BEGIN RECORDS TO USE

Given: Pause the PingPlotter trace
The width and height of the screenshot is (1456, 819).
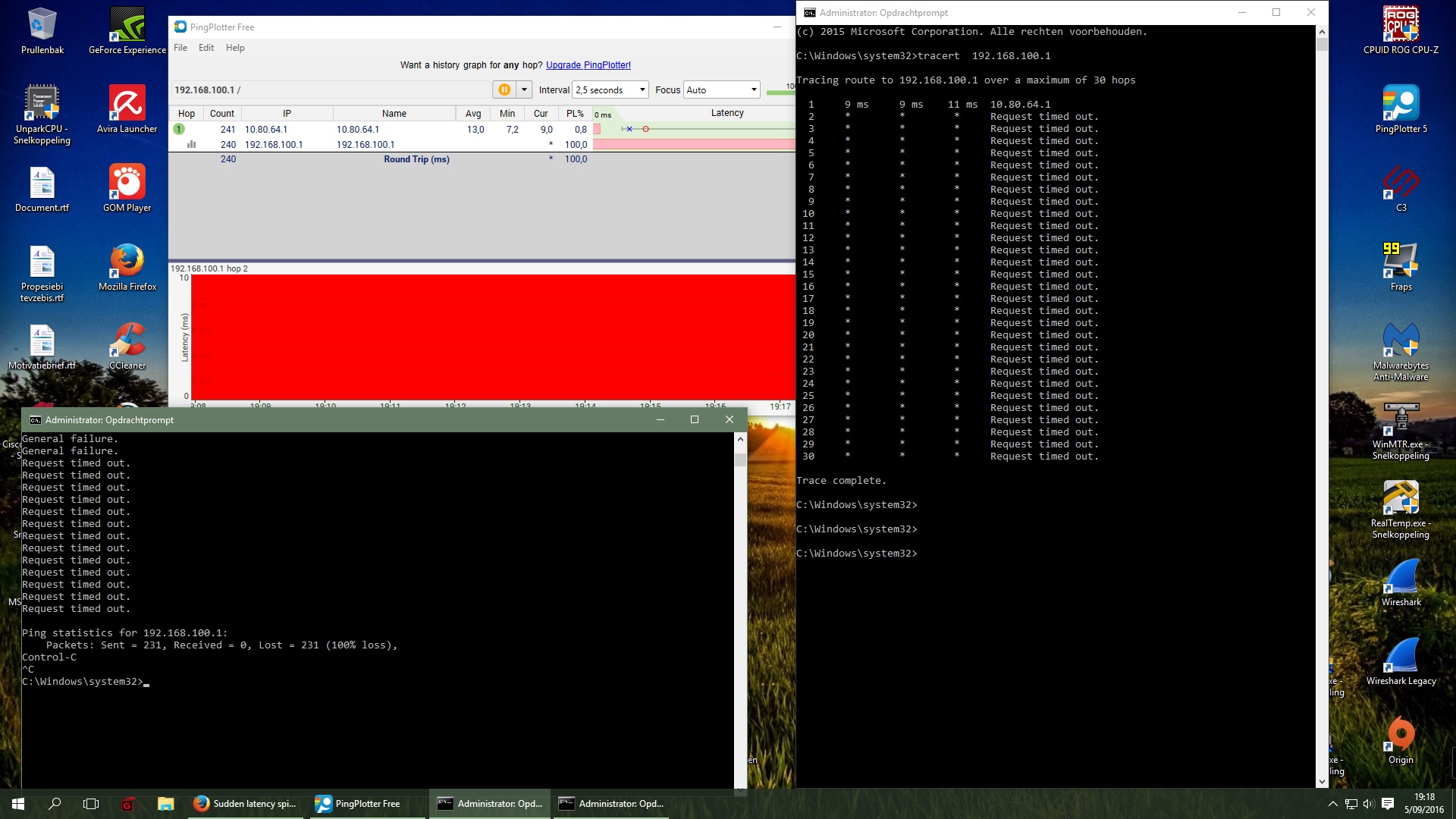Looking at the screenshot, I should (x=504, y=89).
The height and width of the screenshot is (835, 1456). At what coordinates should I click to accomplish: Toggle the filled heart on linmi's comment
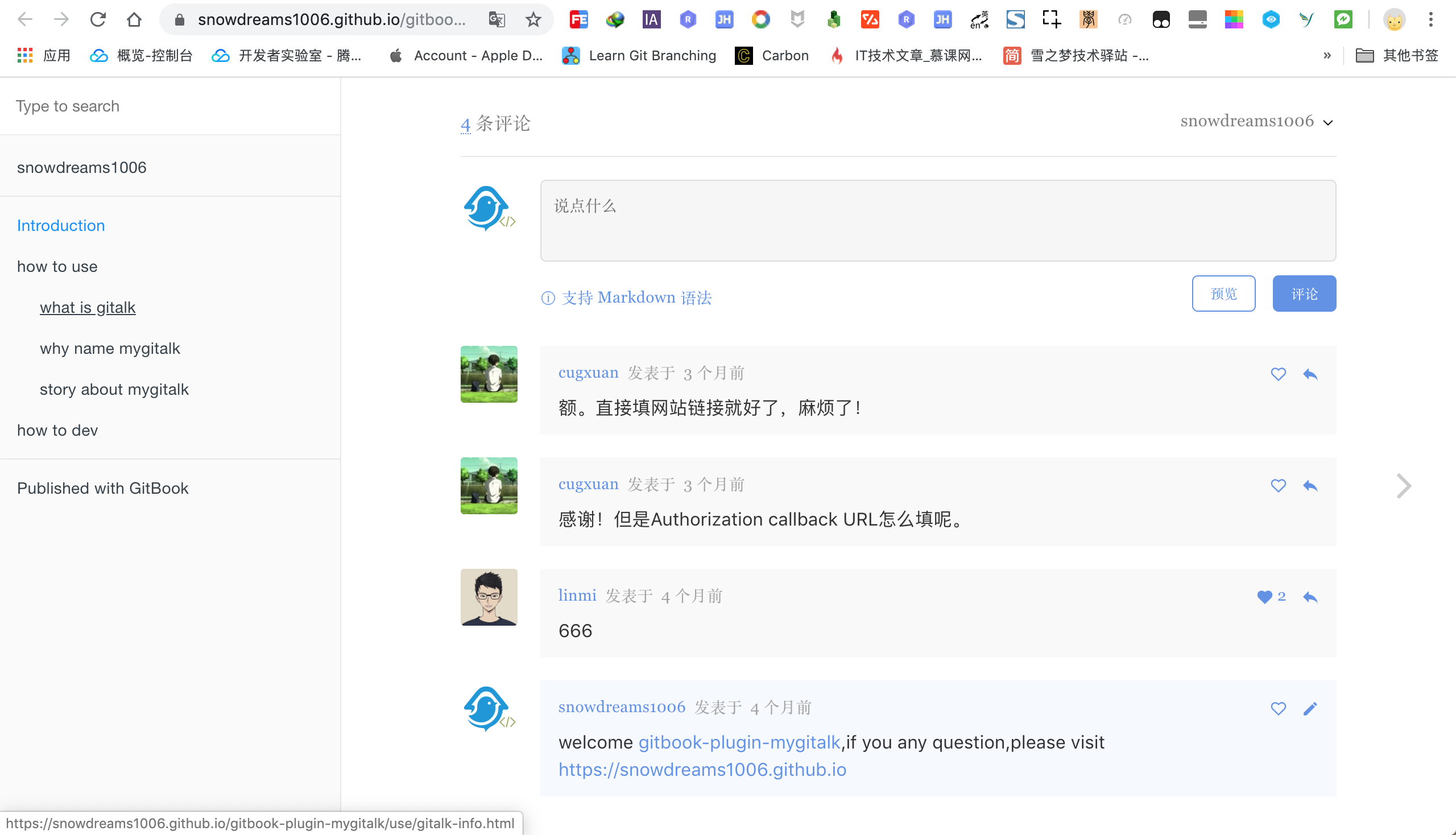1264,597
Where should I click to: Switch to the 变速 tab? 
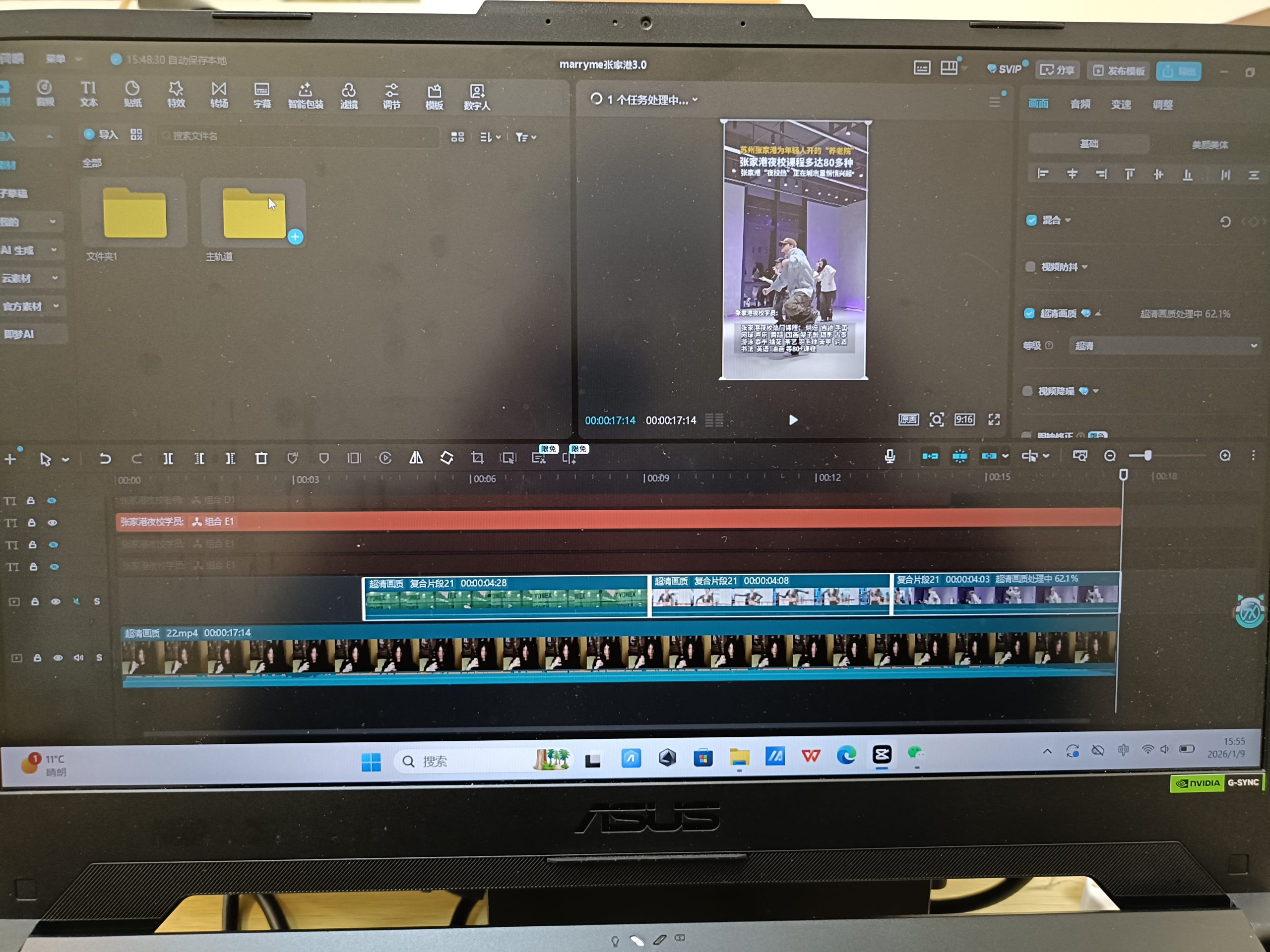tap(1121, 105)
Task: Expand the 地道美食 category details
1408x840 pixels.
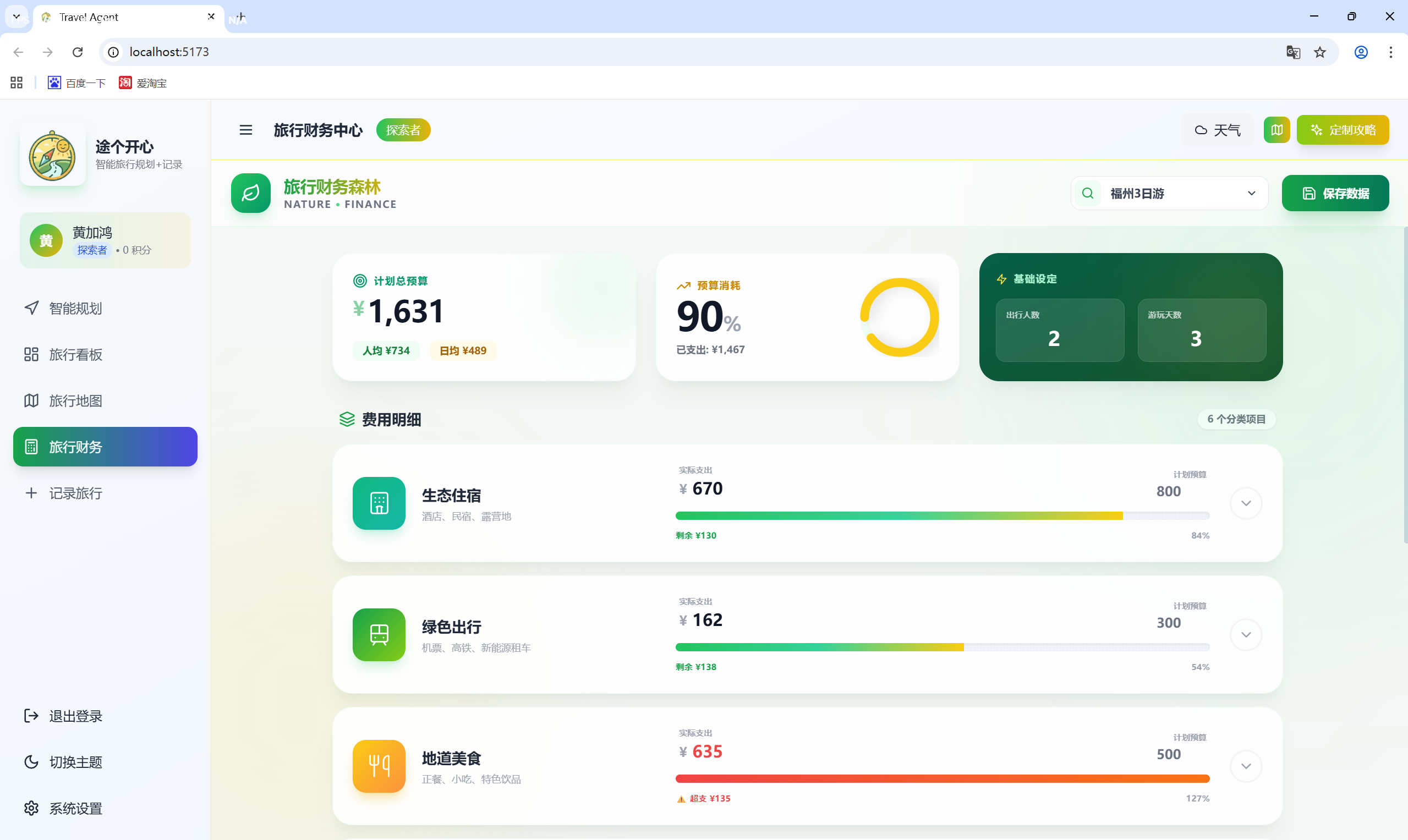Action: tap(1246, 766)
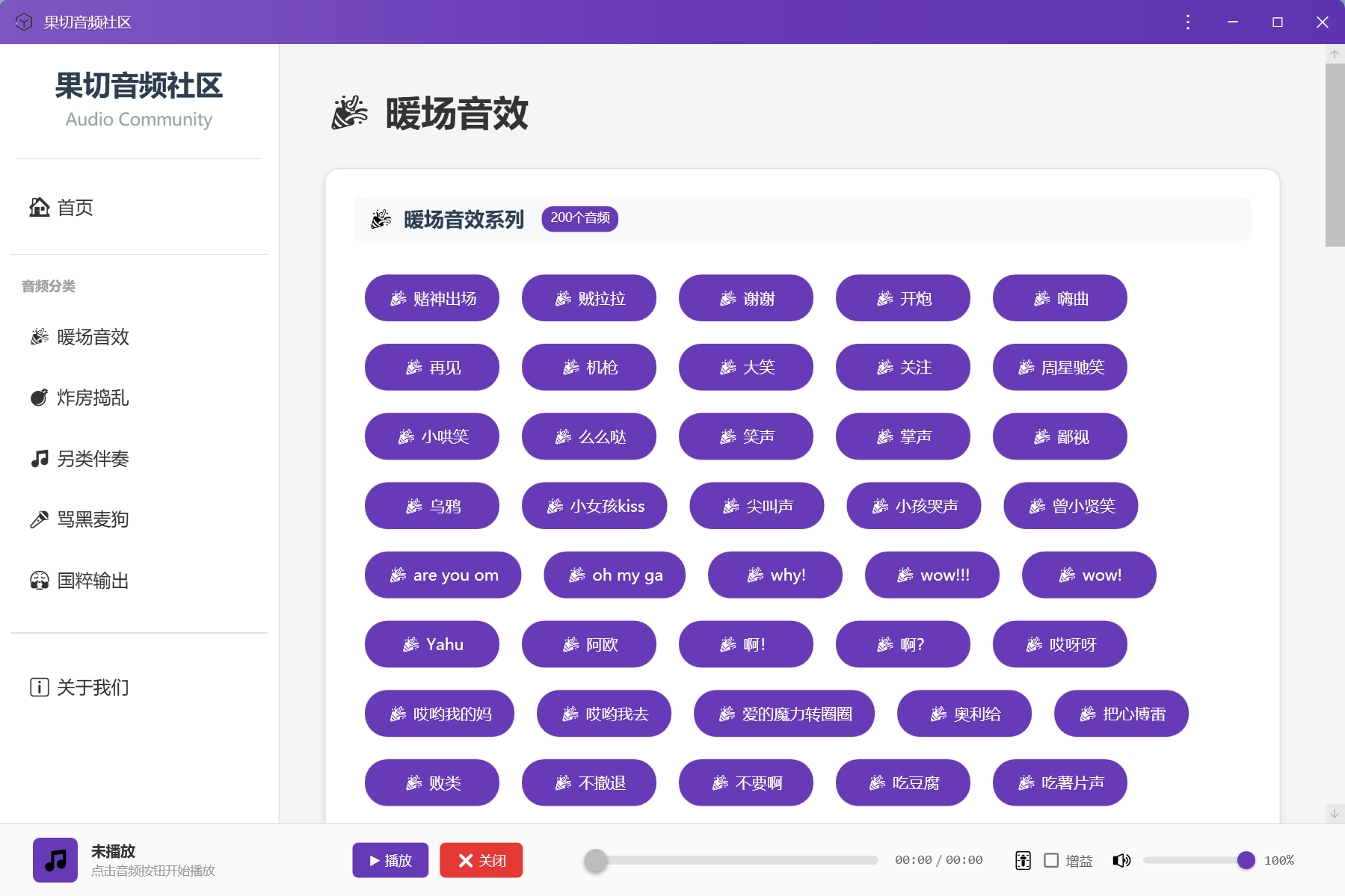Click the music note icon in the player bar
This screenshot has width=1345, height=896.
[54, 859]
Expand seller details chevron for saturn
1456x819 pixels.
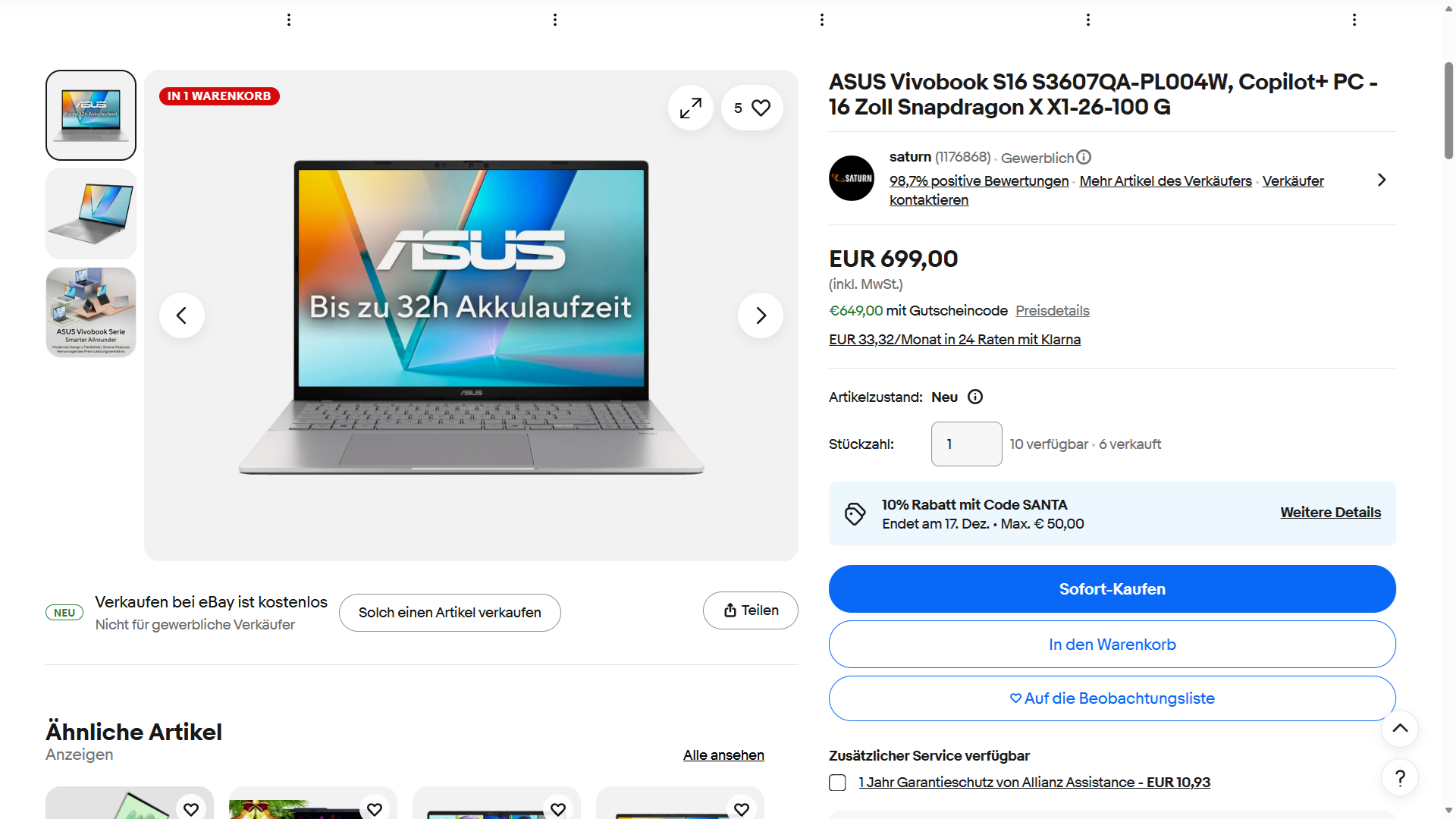point(1381,180)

END RECORDS TO USE

TRY IT — From the first line to the last, output the records exactly without pictures.

ANSWER TO THIS PROBLEM —
Given: Pause the PingPlotter trace
The width and height of the screenshot is (1456, 819).
Looking at the screenshot, I should (x=504, y=89).
The height and width of the screenshot is (835, 1456). At what coordinates should I click to accomplish: Toggle the filled heart on linmi's comment
1264,597
Where should I click to: Switch to the 变速 tab? 
tap(1121, 105)
Task: Expand the 地道美食 category details
1408x840 pixels.
Action: tap(1246, 766)
Click the music note icon in the player bar
This screenshot has width=1345, height=896.
[54, 859]
Expand seller details chevron for saturn
1456x819 pixels.
point(1381,180)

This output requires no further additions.